Collected data
[Start of Attachment]

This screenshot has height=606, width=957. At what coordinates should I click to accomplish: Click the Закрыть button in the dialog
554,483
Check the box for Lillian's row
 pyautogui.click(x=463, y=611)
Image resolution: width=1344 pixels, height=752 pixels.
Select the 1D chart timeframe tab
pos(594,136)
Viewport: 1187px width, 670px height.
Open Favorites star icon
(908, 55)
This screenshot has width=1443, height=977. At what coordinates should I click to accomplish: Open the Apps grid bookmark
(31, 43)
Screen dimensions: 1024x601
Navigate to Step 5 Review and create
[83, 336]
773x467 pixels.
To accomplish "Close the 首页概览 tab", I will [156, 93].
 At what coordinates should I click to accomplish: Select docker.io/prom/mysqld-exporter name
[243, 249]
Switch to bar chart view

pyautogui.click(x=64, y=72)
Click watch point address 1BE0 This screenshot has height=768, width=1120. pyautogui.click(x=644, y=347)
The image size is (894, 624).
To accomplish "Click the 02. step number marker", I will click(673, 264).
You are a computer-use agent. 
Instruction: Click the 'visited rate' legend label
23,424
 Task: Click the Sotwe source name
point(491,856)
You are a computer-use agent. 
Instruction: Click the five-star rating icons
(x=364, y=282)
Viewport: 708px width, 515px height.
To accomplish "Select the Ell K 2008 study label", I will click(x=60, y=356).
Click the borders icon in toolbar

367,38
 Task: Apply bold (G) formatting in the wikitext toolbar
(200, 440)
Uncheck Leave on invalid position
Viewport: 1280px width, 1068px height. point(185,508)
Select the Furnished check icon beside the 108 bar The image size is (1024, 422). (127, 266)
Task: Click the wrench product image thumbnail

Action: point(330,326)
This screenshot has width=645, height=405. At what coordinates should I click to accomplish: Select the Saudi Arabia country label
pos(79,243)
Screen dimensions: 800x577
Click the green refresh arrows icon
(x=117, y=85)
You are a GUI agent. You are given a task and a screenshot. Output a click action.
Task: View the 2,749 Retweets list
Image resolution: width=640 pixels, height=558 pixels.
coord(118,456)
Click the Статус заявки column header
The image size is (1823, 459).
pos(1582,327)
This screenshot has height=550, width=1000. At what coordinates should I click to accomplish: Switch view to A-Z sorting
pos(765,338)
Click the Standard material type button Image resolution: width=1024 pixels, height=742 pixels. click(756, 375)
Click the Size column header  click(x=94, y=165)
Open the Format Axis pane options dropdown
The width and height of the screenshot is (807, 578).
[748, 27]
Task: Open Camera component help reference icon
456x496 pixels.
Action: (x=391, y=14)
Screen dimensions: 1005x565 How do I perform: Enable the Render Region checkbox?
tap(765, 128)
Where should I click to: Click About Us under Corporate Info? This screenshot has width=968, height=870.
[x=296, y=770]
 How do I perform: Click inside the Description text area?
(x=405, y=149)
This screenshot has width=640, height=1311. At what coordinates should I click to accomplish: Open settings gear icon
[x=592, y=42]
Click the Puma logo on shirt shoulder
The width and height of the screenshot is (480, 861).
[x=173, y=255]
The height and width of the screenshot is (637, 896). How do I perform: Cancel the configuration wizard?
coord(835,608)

[End of Attachment]

Work task = Exactly as given, repeat each line above.

Task answer =
This screenshot has height=606, width=957. At what coordinates should I click to accomplish: Click the Закрыть button in the dialog
554,483
Check the box for Lillian's row
 pyautogui.click(x=463, y=611)
Image resolution: width=1344 pixels, height=752 pixels.
Select the 1D chart timeframe tab
pos(594,136)
Viewport: 1187px width, 670px height.
Open Favorites star icon
(908, 55)
This screenshot has width=1443, height=977. At what coordinates should I click to accomplish: Open the Apps grid bookmark
(31, 43)
Screen dimensions: 1024x601
Navigate to Step 5 Review and create
[83, 336]
773x467 pixels.
To accomplish "Close the 首页概览 tab", I will [156, 93].
 At what coordinates should I click to accomplish: Select docker.io/prom/mysqld-exporter name
[243, 249]
Switch to bar chart view

pyautogui.click(x=64, y=72)
Click watch point address 1BE0 This screenshot has height=768, width=1120. pyautogui.click(x=644, y=347)
The image size is (894, 624).
To accomplish "Click the 02. step number marker", I will click(673, 264).
You are a computer-use agent. 
Instruction: Click the 'visited rate' legend label
23,424
 Task: Click the Sotwe source name
point(491,856)
You are a computer-use agent. 
Instruction: Click the five-star rating icons
(x=364, y=282)
Viewport: 708px width, 515px height.
To accomplish "Select the Ell K 2008 study label", I will click(x=60, y=356).
Click the borders icon in toolbar

367,38
 Task: Apply bold (G) formatting in the wikitext toolbar
(200, 440)
Uncheck Leave on invalid position
Viewport: 1280px width, 1068px height. point(185,508)
Select the Furnished check icon beside the 108 bar The image size is (1024, 422). (127, 266)
Task: Click the wrench product image thumbnail

Action: point(330,326)
This screenshot has width=645, height=405. At what coordinates should I click to accomplish: Select the Saudi Arabia country label
pos(79,243)
Screen dimensions: 800x577
Click the green refresh arrows icon
(x=117, y=85)
You are a GUI agent. You are given a task and a screenshot. Output a click action.
Task: View the 2,749 Retweets list
Image resolution: width=640 pixels, height=558 pixels.
coord(118,456)
Click the Статус заявки column header
The image size is (1823, 459).
pos(1582,327)
This screenshot has height=550, width=1000. At what coordinates should I click to accomplish: Switch view to A-Z sorting
pos(765,338)
Click the Standard material type button Image resolution: width=1024 pixels, height=742 pixels. click(756, 375)
Click the Size column header  click(x=94, y=165)
Open the Format Axis pane options dropdown
The width and height of the screenshot is (807, 578).
[748, 27]
Task: Open Camera component help reference icon
456x496 pixels.
Action: (x=391, y=14)
Screen dimensions: 1005x565 How do I perform: Enable the Render Region checkbox?
tap(765, 128)
Where should I click to: Click About Us under Corporate Info? This screenshot has width=968, height=870.
[x=296, y=770]
 How do I perform: Click inside the Description text area?
(x=405, y=149)
This screenshot has width=640, height=1311. At what coordinates should I click to accomplish: Open settings gear icon
[x=592, y=42]
Click the Puma logo on shirt shoulder
The width and height of the screenshot is (480, 861).
[x=173, y=255]
The height and width of the screenshot is (637, 896). How do I perform: Cancel the configuration wizard?
coord(835,608)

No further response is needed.